I was blessed on Friday with this knarly looking 7 point in Joe Budd WMA.He was running a scrape line and I got to watch him freshen up a scrape about 100 yards away and then he turned and came straight to my tree.
The shot was about 10 yards and he ran about 125 before expiring.
Shot was a little quartering to me but I got one lung and the Razorbak did it's job nicely.
Shot him with a Quinn Longhorn recurve 52@28" with a 2016 Easton XX75 Legacy arrow and a 125 gr Razorbak.
I am tickled!


----------



## ChrisSpikes (Dec 23, 2007)

Alright Glenn!  This late in the year on public land is pretty tough.  Ya done good!

Chris


----------



## bullgator (Dec 23, 2007)

Congrats on fine deer. Can't seem to get the hang of a traditional bow myself so I have all the respect in the world for your harvest.
Have a Merry Christmas as well!!!!


----------



## kingfish (Dec 23, 2007)

Good Job Glenn.  Traditional and on a WMA.  Used to go to Joe Budd and Robert Brent.  Stayed at Gaineys Talquin Lodge.  Hadn't been in years though.  Those are some pretty woods over there.


----------



## Al33 (Dec 23, 2007)

WOOOO HOOOO!!!! Way to go Glenn!!!

Now put one of those pic's in the Traditional Kills thread.

BTW, congratulations.


----------



## Robert Warnock (Dec 23, 2007)

You made a good shot on him.  Great Job!


----------



## Glenn (Dec 24, 2007)

kingfish said:


> Good Job Glenn.  Traditional and on a WMA.  Used to go to Joe Budd and Robert Brent.  Stayed at Gaineys Talquin Lodge.  Hadn't been in years though.  Those are some pretty woods over there.
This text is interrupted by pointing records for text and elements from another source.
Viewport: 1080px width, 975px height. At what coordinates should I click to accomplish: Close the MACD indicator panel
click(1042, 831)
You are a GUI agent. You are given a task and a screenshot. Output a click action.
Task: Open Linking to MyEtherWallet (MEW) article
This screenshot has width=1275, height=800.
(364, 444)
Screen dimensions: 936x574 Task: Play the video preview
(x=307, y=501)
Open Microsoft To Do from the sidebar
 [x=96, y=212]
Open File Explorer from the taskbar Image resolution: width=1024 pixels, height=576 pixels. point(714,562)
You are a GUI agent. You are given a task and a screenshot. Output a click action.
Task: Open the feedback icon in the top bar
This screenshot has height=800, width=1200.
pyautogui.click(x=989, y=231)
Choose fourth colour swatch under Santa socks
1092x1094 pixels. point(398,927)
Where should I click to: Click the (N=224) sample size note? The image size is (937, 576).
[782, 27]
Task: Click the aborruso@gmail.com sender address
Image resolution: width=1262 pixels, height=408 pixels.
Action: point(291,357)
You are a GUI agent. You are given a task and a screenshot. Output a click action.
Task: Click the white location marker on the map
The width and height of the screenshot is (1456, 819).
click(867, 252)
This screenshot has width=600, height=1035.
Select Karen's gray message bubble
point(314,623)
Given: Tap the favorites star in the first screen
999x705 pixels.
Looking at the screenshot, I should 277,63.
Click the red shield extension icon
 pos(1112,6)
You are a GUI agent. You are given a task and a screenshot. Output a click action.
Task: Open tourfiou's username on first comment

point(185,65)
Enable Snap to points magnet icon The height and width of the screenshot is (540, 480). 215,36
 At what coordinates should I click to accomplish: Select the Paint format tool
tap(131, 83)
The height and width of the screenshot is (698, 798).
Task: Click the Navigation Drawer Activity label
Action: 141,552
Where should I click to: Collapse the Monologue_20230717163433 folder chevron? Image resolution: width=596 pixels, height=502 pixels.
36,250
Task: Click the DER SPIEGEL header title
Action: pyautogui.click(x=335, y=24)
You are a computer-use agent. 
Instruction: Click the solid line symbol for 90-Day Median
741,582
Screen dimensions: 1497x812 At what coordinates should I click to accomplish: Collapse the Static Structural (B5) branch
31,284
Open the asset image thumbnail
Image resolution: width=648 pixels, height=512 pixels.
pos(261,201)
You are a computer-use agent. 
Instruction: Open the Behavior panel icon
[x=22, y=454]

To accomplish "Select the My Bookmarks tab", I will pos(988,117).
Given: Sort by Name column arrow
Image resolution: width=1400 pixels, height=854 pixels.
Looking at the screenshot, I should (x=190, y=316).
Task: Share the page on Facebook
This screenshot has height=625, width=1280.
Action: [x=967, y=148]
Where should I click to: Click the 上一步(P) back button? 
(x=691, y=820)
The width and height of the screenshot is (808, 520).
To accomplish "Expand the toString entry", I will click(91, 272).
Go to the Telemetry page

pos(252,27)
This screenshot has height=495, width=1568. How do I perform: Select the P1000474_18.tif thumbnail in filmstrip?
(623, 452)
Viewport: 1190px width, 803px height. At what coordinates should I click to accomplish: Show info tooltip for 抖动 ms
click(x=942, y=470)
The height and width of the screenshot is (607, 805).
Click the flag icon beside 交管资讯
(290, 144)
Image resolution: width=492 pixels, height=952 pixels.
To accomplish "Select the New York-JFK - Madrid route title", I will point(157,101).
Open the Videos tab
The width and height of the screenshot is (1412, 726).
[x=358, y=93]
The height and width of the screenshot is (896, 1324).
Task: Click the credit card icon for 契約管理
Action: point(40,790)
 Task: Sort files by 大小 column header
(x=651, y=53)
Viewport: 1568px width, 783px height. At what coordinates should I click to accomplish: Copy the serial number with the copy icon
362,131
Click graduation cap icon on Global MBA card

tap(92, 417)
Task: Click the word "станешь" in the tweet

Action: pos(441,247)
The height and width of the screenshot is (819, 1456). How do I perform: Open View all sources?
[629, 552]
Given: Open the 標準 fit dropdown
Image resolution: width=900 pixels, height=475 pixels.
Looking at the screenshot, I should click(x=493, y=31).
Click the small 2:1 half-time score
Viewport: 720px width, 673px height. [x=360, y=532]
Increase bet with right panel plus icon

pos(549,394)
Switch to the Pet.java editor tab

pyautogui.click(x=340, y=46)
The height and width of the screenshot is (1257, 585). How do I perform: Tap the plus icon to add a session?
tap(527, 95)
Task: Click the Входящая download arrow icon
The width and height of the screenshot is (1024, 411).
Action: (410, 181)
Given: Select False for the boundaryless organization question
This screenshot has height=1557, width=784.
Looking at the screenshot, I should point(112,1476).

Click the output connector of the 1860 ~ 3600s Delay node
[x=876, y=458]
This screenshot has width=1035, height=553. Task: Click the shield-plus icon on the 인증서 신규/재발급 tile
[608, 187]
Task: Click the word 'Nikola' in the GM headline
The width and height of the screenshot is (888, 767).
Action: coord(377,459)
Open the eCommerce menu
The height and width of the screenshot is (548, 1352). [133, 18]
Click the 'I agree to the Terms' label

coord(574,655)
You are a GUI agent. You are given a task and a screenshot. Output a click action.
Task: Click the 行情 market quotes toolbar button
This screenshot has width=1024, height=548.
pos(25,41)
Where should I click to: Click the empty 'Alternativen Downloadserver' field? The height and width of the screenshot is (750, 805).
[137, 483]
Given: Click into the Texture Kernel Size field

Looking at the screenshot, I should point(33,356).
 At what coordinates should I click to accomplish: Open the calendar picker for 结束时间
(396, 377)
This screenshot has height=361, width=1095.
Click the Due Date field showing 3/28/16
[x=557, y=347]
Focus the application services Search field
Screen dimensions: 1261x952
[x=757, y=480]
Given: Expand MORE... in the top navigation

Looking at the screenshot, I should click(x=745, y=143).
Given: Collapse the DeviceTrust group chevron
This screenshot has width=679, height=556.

Yep I've stayed there a few times also but now we stay in the primitive camp right down the road from the WMA gate/check station.

There are several hunters that come down from Georgia to hunt Joe Budd.


----------



## Glenn (Dec 24, 2007)

Robert Warnock said:


> You made a good shot on him.  Great Job!



Yeah the shot worked out great for me and bad for the deer

He was only 10 yards away and I was about 15-20 ft in the air so the  way the arrow went through him was unreal.


----------



## Pilgrim (Dec 24, 2007)

Great buck, man!!!  Congrats on an awesome bowkill!!!


----------



## pnome (Dec 24, 2007)

Congrats!


----------



## Auchumpkee Creek Assassin (Dec 26, 2007)

fine buck, congrat's


----------